Las Vegas Sands earned $110 million, or 31 cents a share, in the quarter, compared with $69.3 million, or 21 cents a share, a year ago. Adjusted for divestiture gains, pre-opening and development expenses, and litigation settlements, the company earned $118.1 million, or 33 cents a share, in the quarter.

Analysts were expecting adjusted earnings of 27 cents a share in the latest quarter.

Sales rose 44% from a year ago to $500.7 million, beating estimates by $54 million.

In Las Vegas, where the company operates the Venetian and the Sands Expo & Convention Center, table game "drop," or buy-ins, rose 17.6% to $320.4 million, while slot-machine volume fell 6.2% to $523.0 million. Overall Las Vegas casino revenue rose 45.3% to $105.1 in the fourth quarter, while table-game win percentage was 26.4%, up from 16.1% in the year-ago quarter and above the company's expected rate of 20% to 21%.

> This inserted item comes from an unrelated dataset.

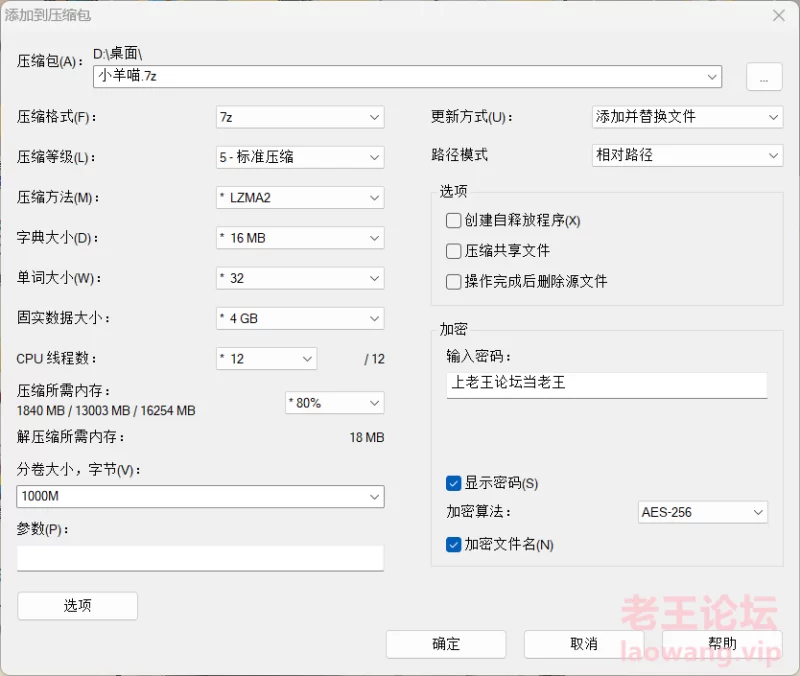The width and height of the screenshot is (800, 676).
Task: Expand the compression level dropdown
Action: point(300,157)
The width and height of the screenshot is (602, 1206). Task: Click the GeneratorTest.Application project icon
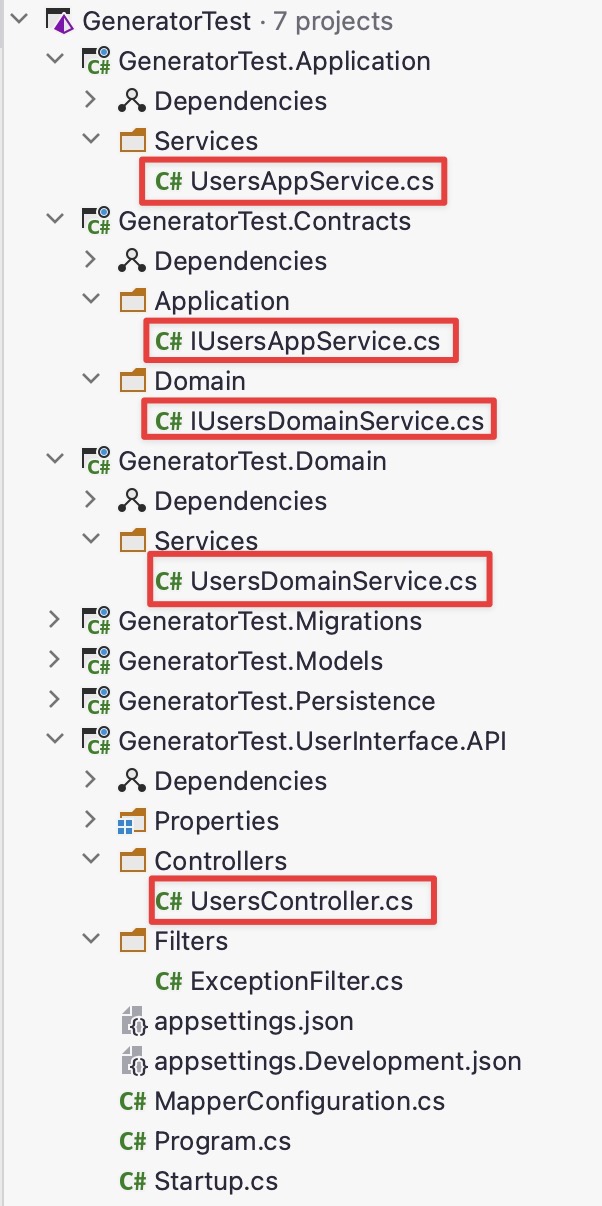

Venetian hotel revenue was $78.7 million during the fourth quarter of 2005, compared to $75.5 million a year ago.

In Macao, where the company operates the Sands Macao, fourth-quarter casino revenue rose 61.3% to $270 million, while operating income rose 56.7% to $93.3 million. "The substantial increases in revenues and operating income primarily reflect the strength of the company's Rolling Chip business, which was actively introduced in the first quarter of 2005, as well as continued growth in its Non-Rolling Chip table games and slot businesses," the company said.

The secondary registration covers shares held by trusts that benefit controlling shareholder Adelson and his family, as well as certain other holders. In addition to the 55 million shares, underwriters will get an option to buy an additional 8,250,000 shares to cover over-allotments.

In after-hours trading, the stock fell $2.51, or 5%, to $47.90.